### Dataset extract
□ □ □ □

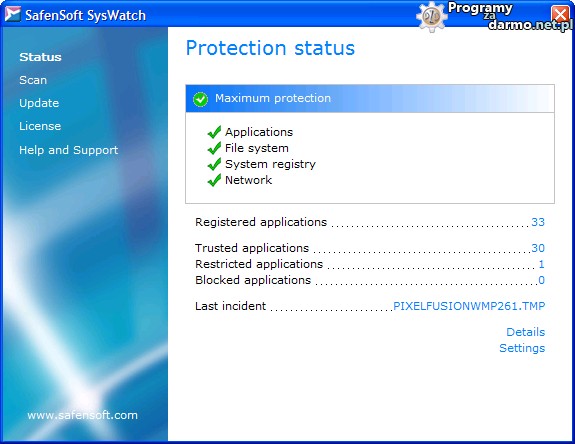
Task: Open the Scan section
Action: tap(33, 80)
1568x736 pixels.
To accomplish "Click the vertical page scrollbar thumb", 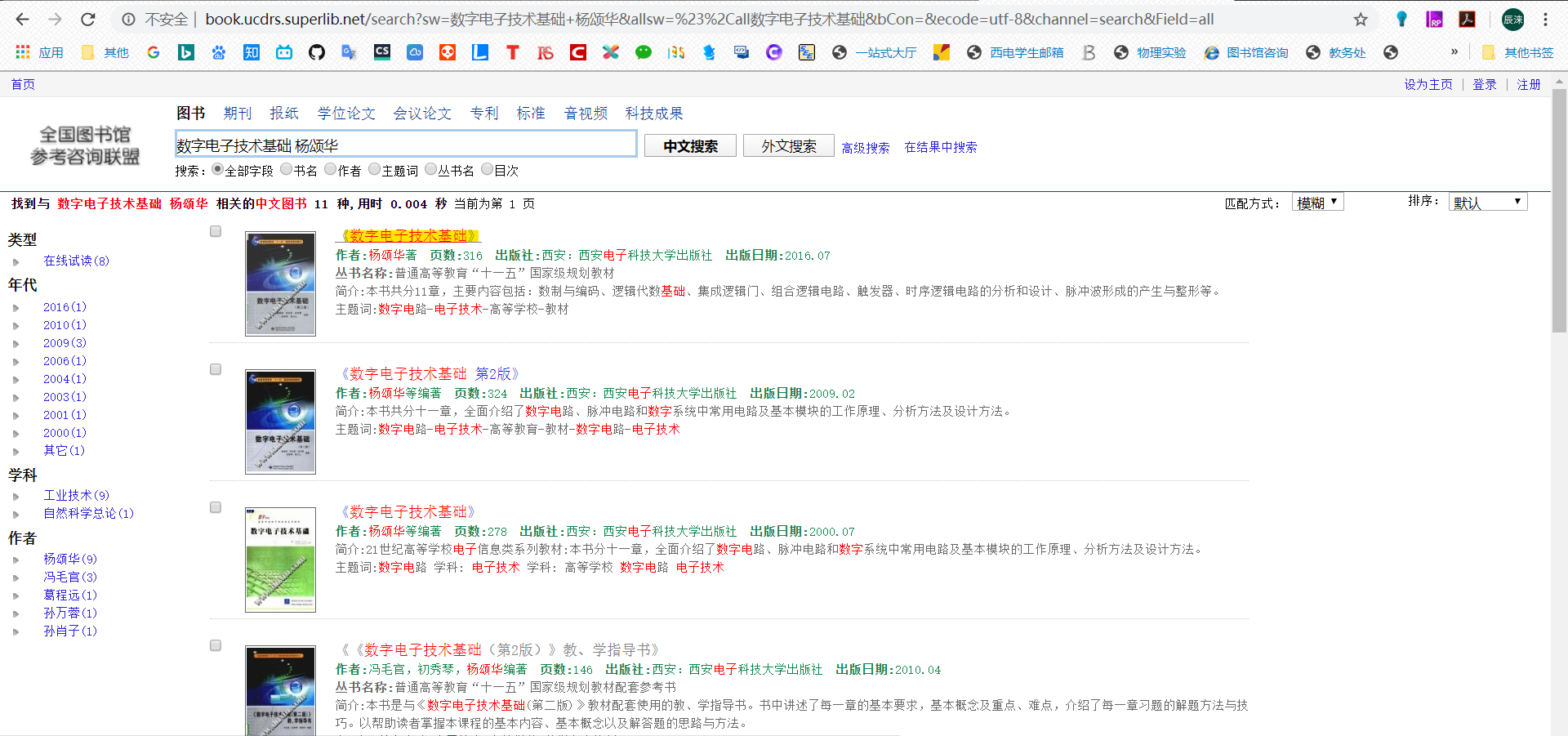I will point(1559,212).
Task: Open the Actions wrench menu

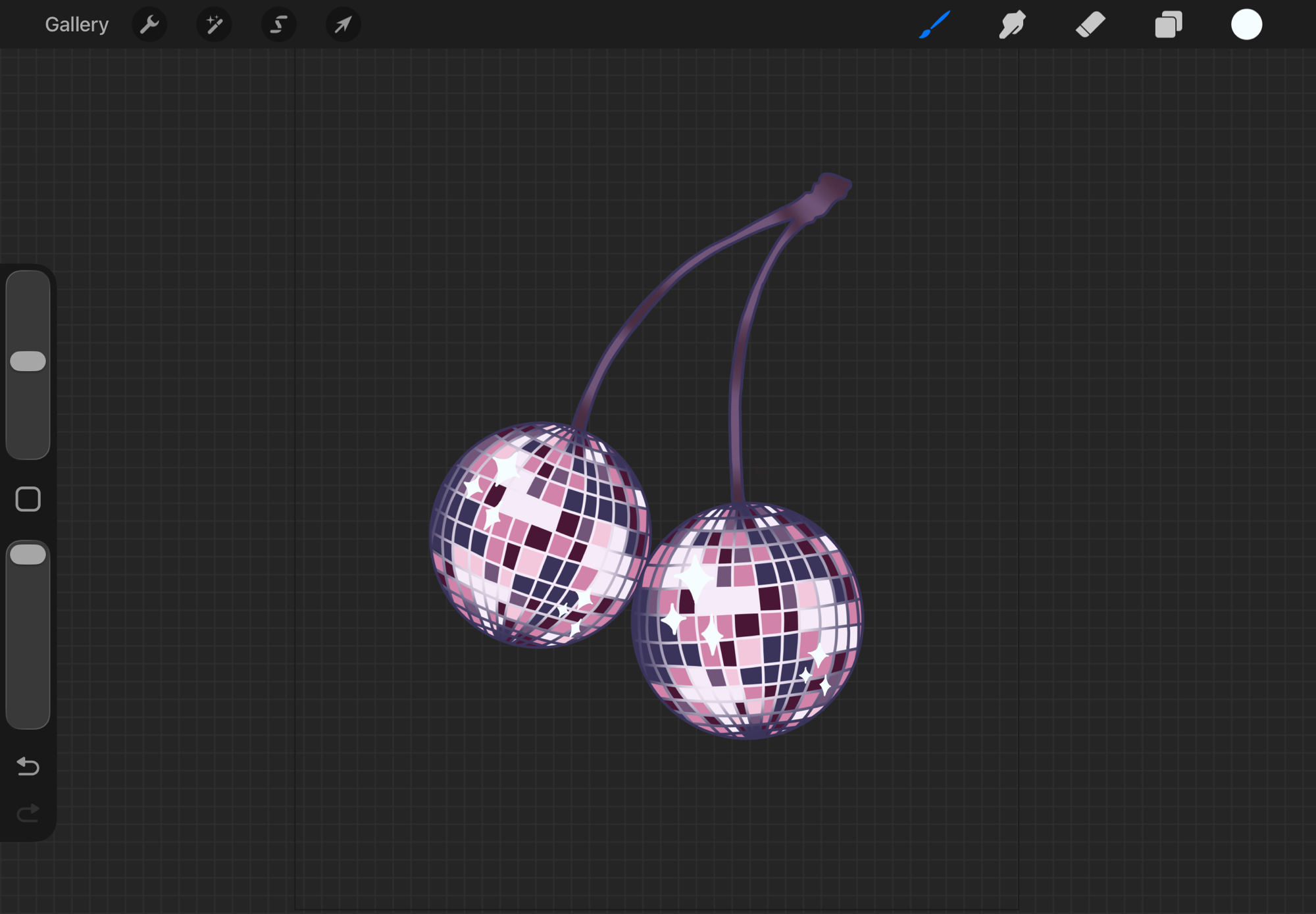Action: (x=149, y=24)
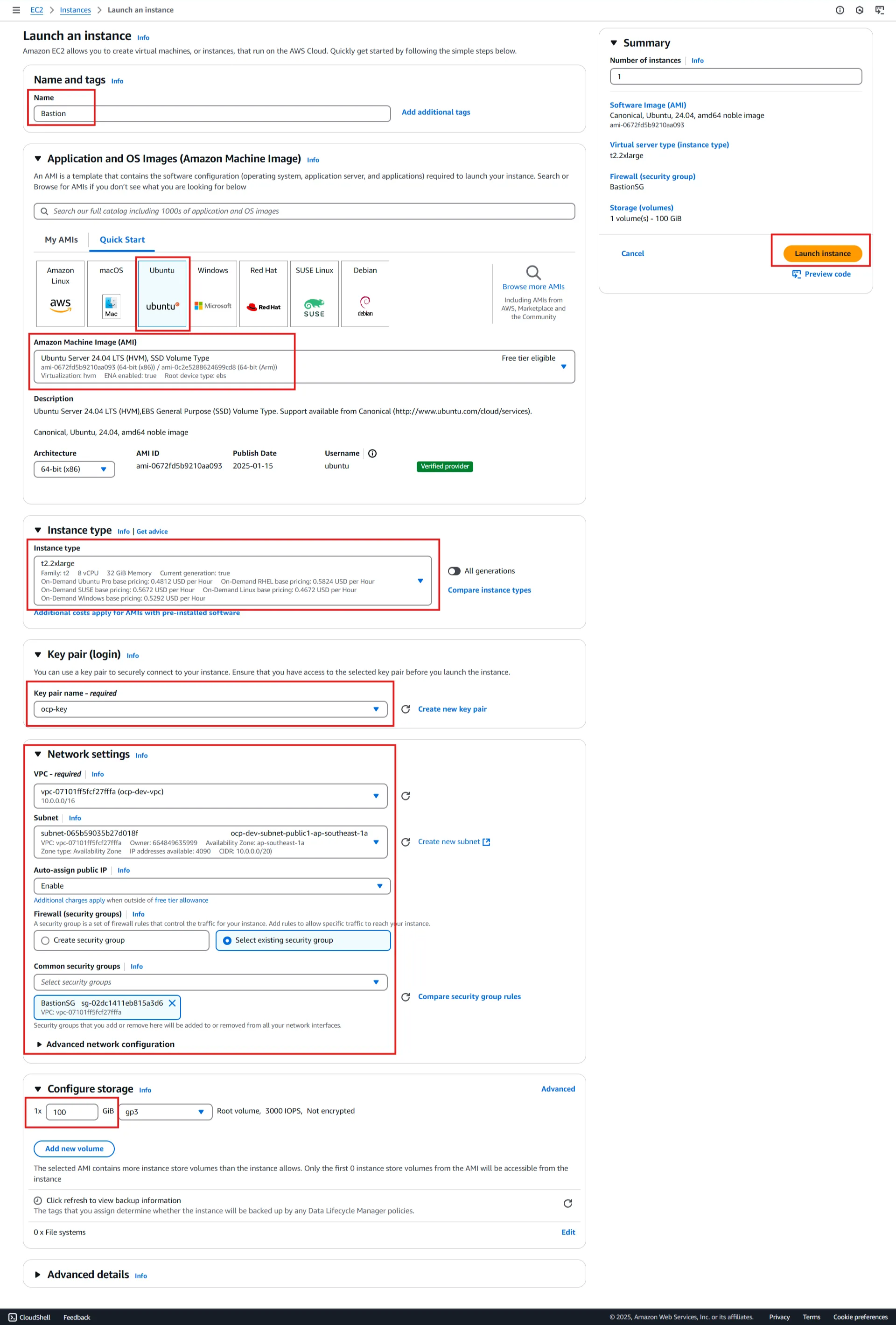Select the Ubuntu AMI tile
The height and width of the screenshot is (1325, 896).
pyautogui.click(x=162, y=294)
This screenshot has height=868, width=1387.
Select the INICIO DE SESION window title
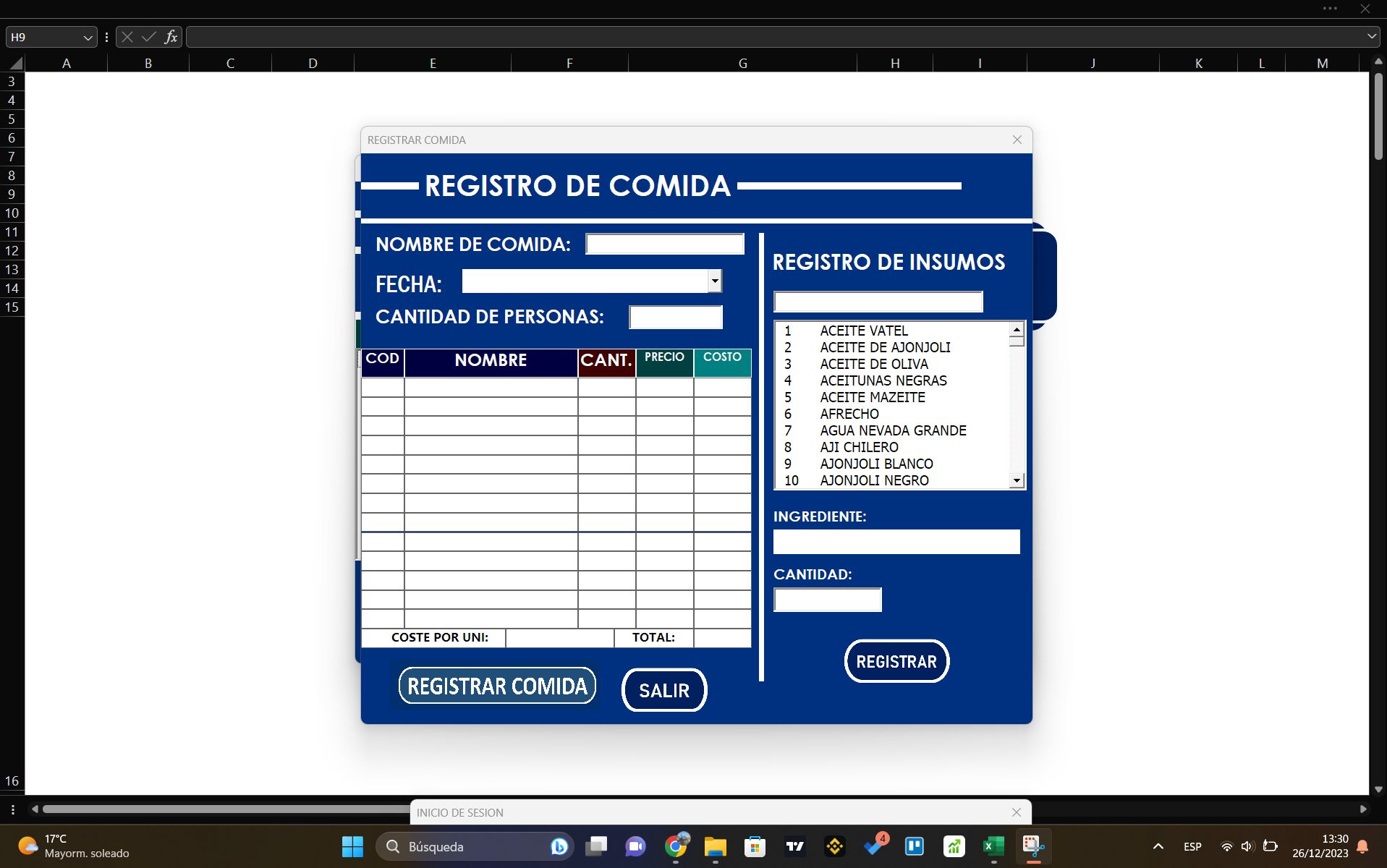[x=459, y=812]
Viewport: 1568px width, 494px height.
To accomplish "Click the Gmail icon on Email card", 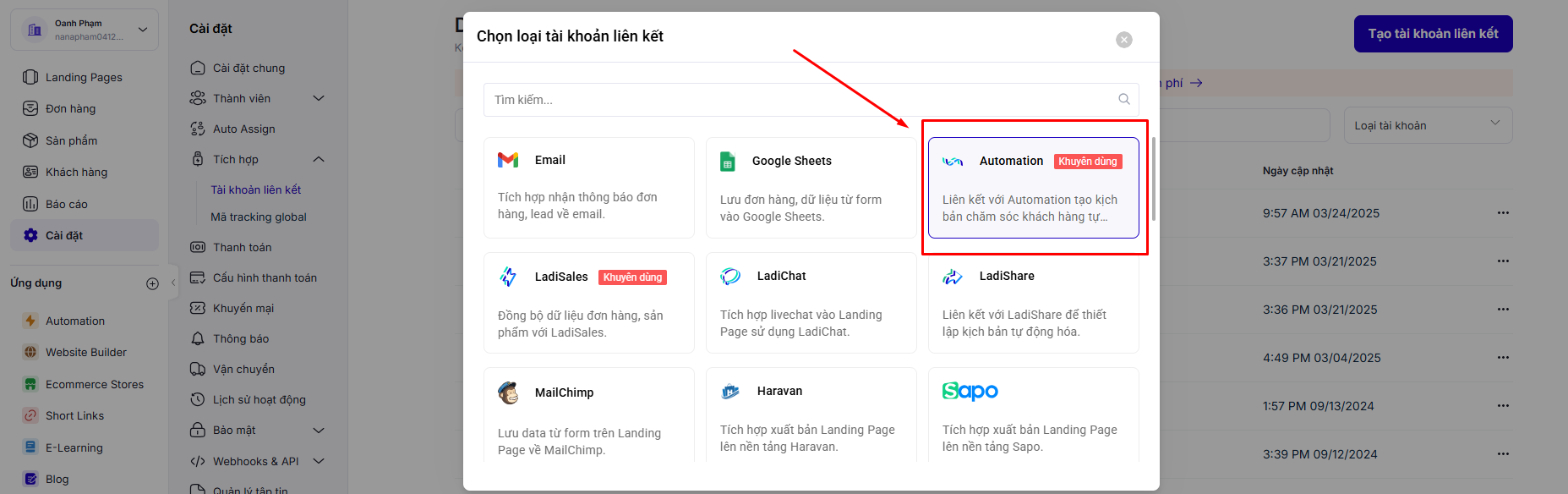I will pyautogui.click(x=508, y=160).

□ □ □ □

### Problem requirements
Copy the entries verbatim from the line containing "Task: Open the Actions wrench menu" up to and including the line containing "[x=459, y=812]", leaving the pictures out.

### Result for this task
Task: Open the Actions wrench menu

Action: (x=149, y=24)
Select the Ubuntu AMI tile
The height and width of the screenshot is (1325, 896).
pyautogui.click(x=162, y=294)
This screenshot has height=868, width=1387.
Select the INICIO DE SESION window title
[x=459, y=812]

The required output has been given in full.